Design and construction
- Architect: William Fagen
- Awards: Florida Heritage Landmark

= Nathan Cobb Cottage =

Historic nineteenth-century cottage in Florida, U.S.

The Nathan Cobb Cottage at 137 Orchand Lane in Ormond Beach, Florida, United States, is a half story residential structure that was constructed in 1897 from salvaged cargo and wood parts from the shipwreck of the Nathan F. Cobb schooner. A local man named William Fagen built the cottage in the vernacular architectural style using salvaged cargo and wood parts including railroad ties, flooring, balustrades and stairs.

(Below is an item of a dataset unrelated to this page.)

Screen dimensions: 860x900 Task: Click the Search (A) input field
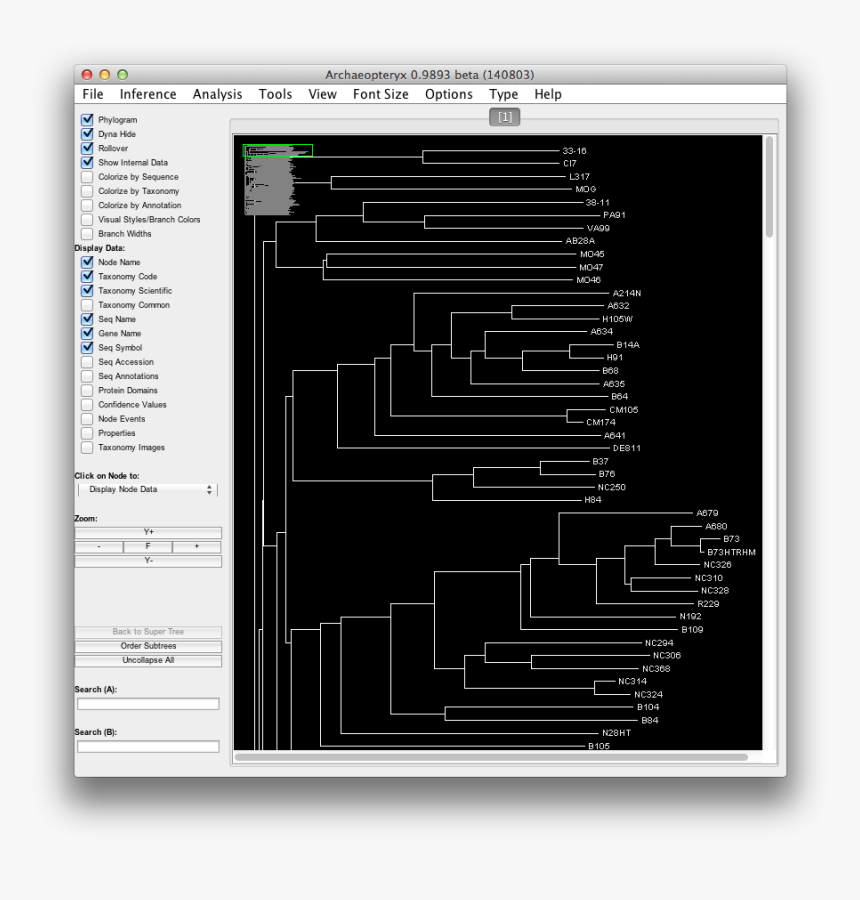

==Nathan F. Cobb shipwreck==
On December 1, 1896, the Nathan F. Cobb schooner was heavily damaged by a nor’easter storm off the coast of North Carolina and lost two crewmen. The ship then drifted for about four days until it ran aground on a sandbar off the coast of Ormond (now Ormond Beach). While attempting to rescue the six surviving crewmen a local Ormond Hotel employee named Freeman Waterhouse drowned. The six crewmen were eventually rescued, however, the ship never sailed again and remained marooned off the coast of Ormond. Its cargo and most of its wooden parts were salvaged. Now more than 120 years later, some remnants of the ship’s hull are occasionally visible after ocean waves disturb the area’s sandbars.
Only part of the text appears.